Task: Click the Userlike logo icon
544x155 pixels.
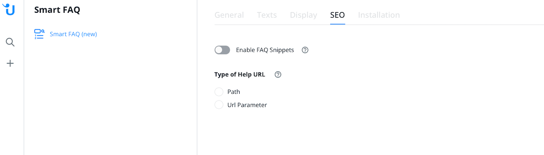Action: click(x=9, y=9)
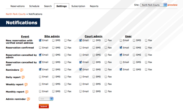Uncheck Site admin Email for Reminders

(x=40, y=69)
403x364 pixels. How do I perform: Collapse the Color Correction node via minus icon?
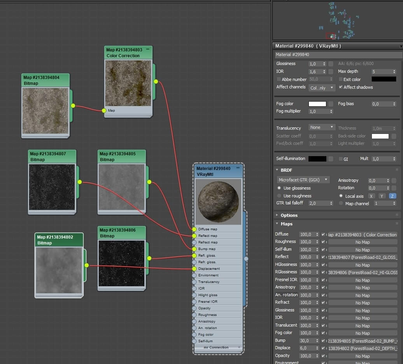[148, 49]
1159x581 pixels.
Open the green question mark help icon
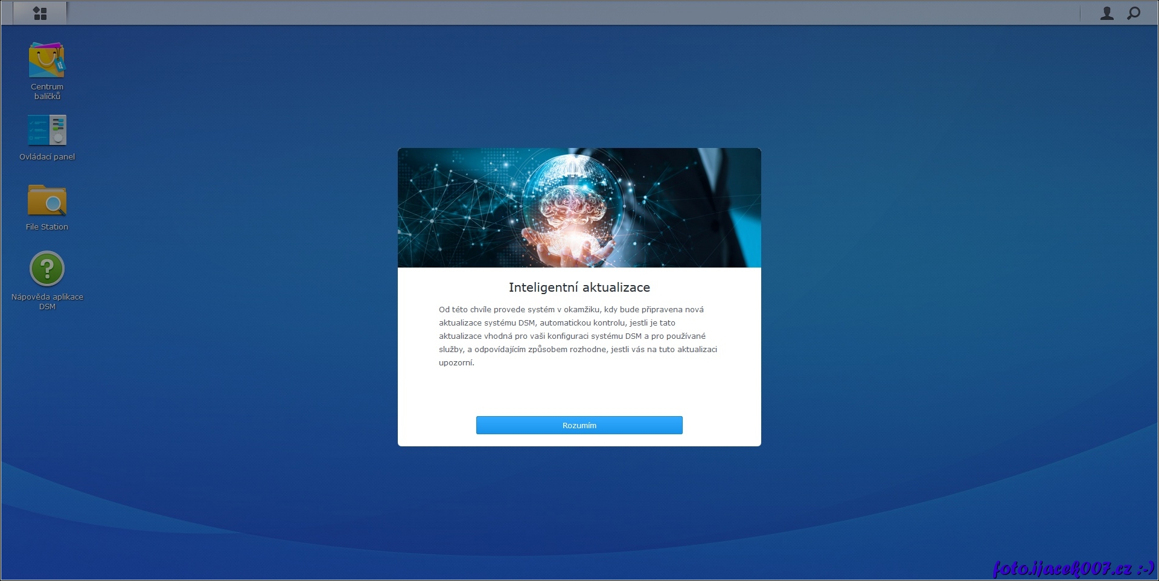(46, 269)
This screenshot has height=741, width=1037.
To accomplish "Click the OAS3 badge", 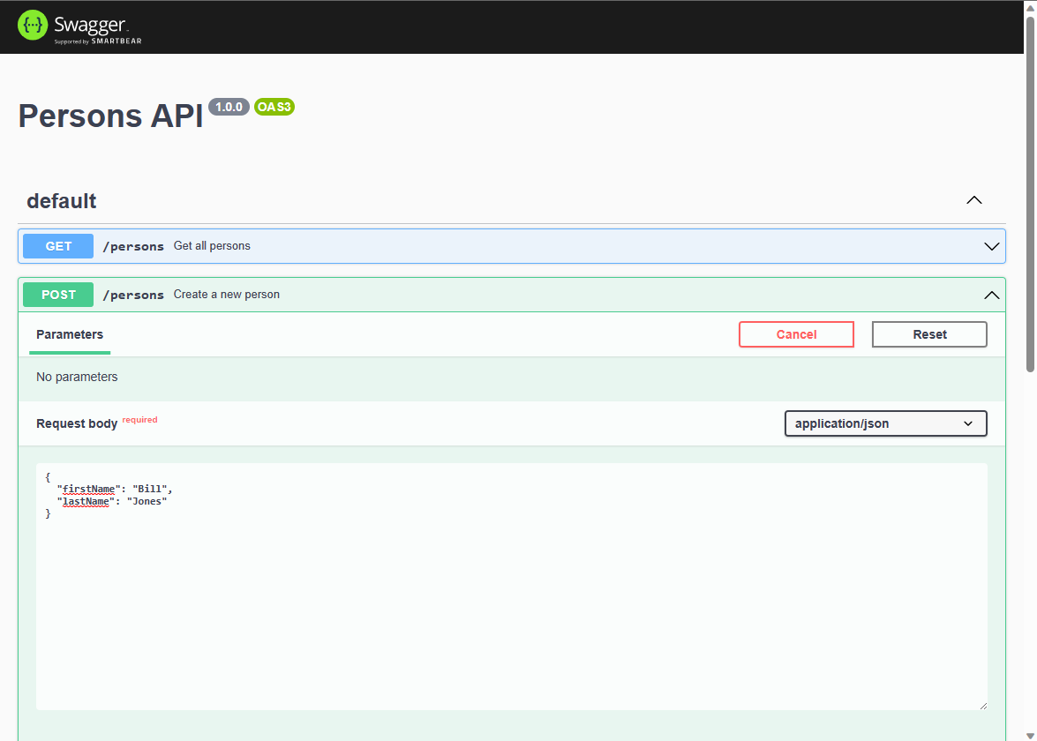I will 274,107.
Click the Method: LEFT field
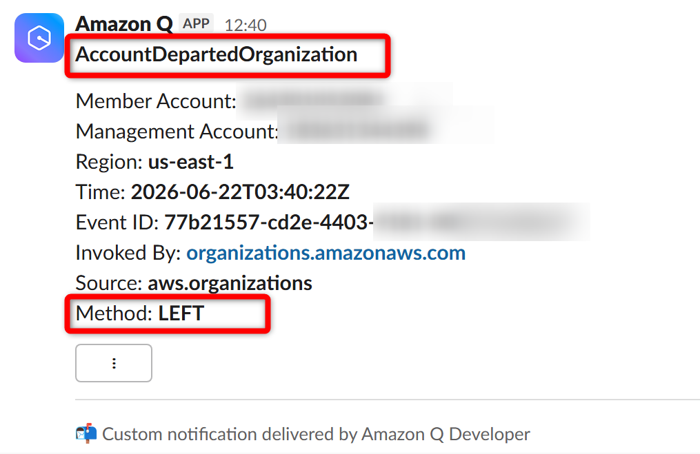This screenshot has width=700, height=454. point(140,313)
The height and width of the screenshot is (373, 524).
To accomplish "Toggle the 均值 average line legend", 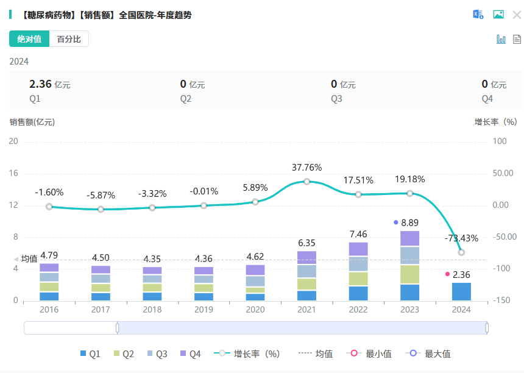I will pos(316,353).
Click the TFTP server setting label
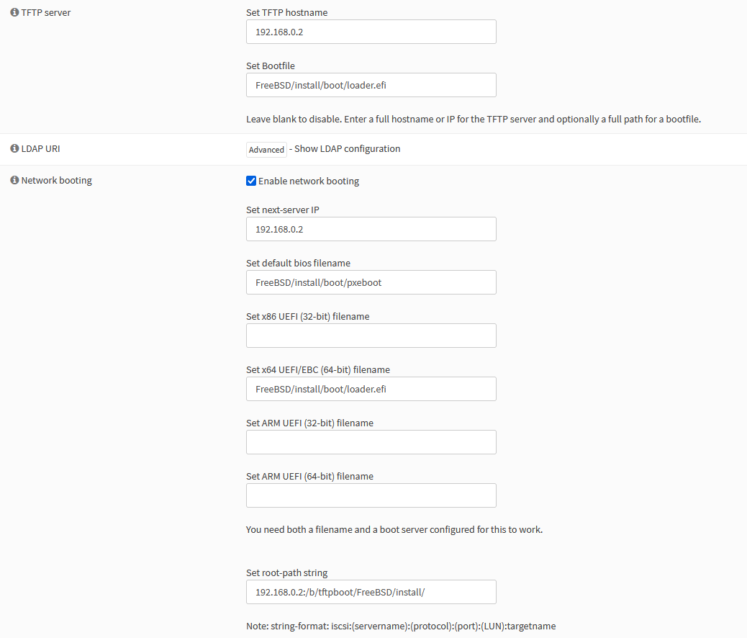Screen dimensions: 747x638 coord(46,12)
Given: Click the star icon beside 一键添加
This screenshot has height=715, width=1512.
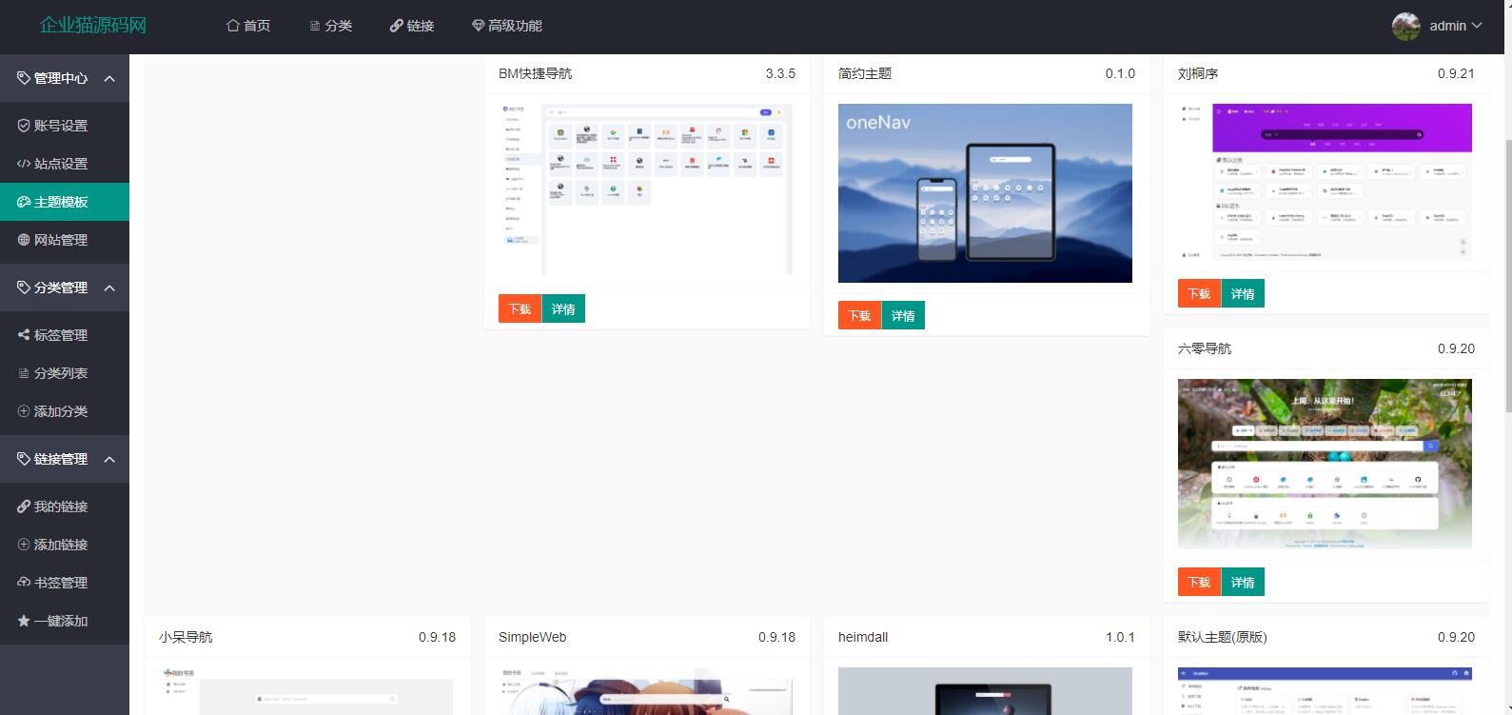Looking at the screenshot, I should (x=24, y=621).
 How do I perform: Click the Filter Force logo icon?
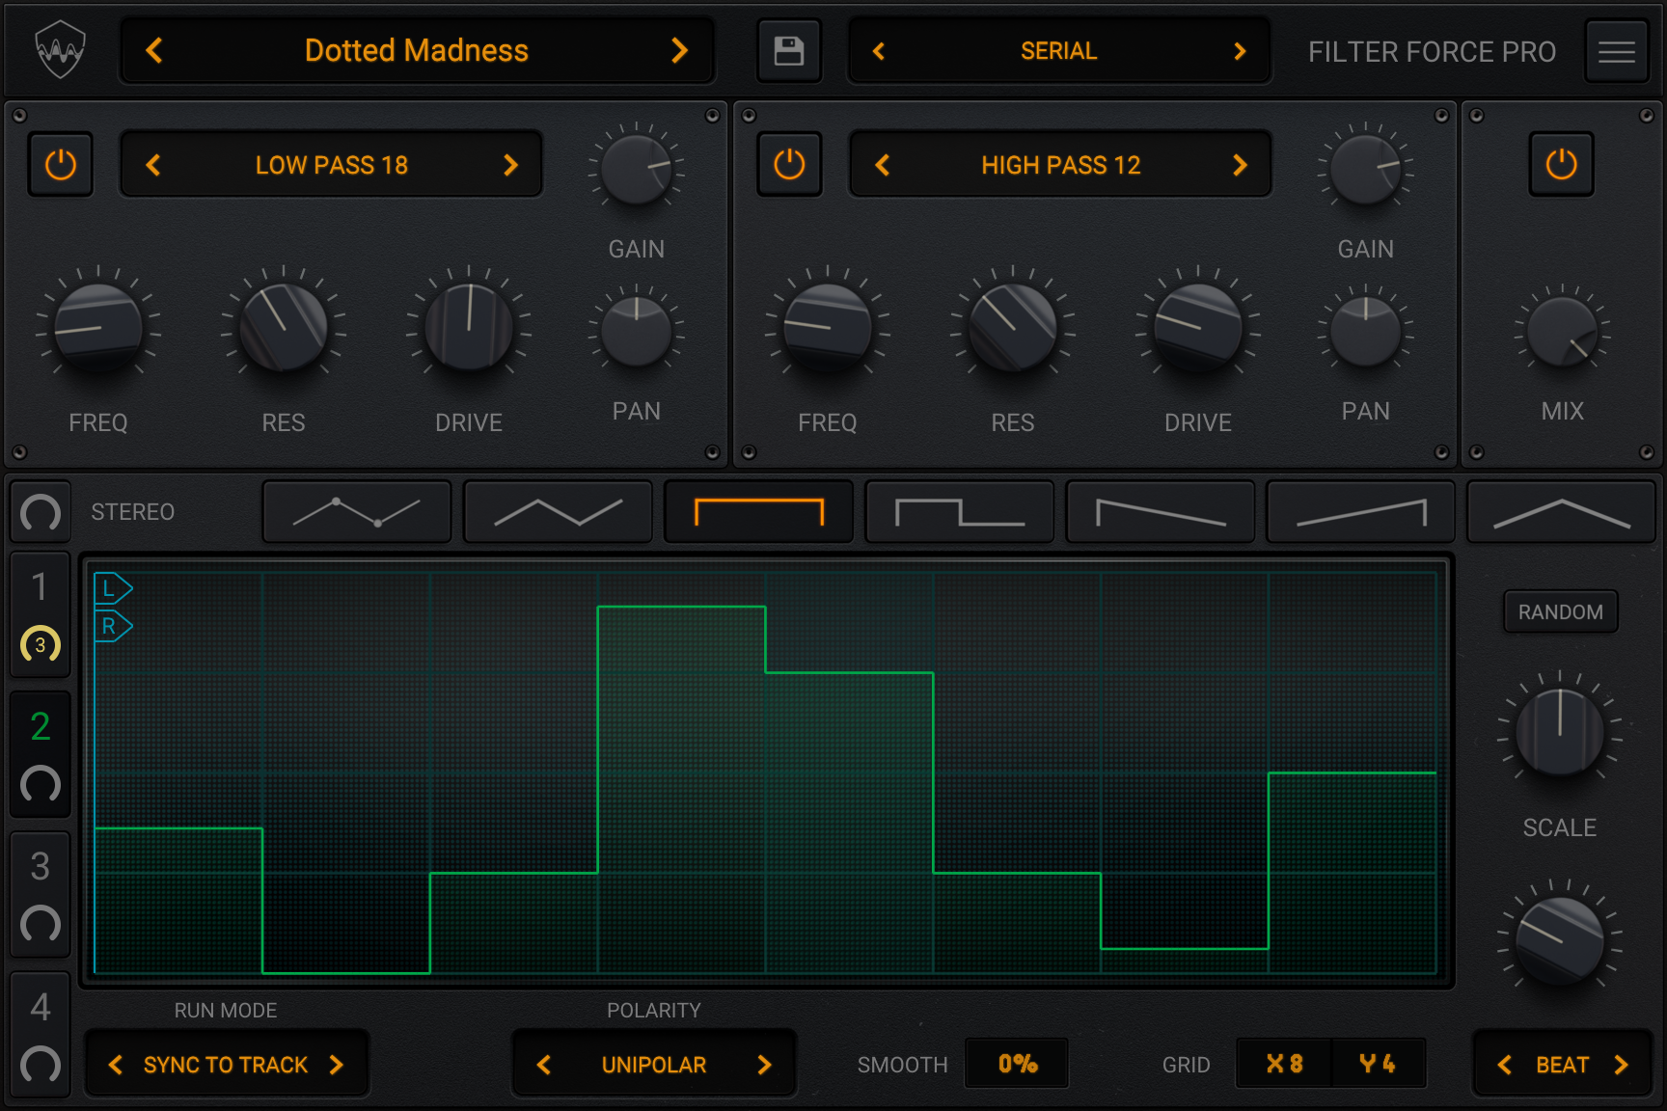pyautogui.click(x=60, y=50)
______
▸ TASK ITEM:
Could you repeat word for word only the lines from the one that contains "How do I perform: Click" through the end of the listing, leaving out the pictures?

▸ OUTPUT OF THE EXERCISE:
 How do I perform: Click the Filter Force logo icon?
pyautogui.click(x=60, y=50)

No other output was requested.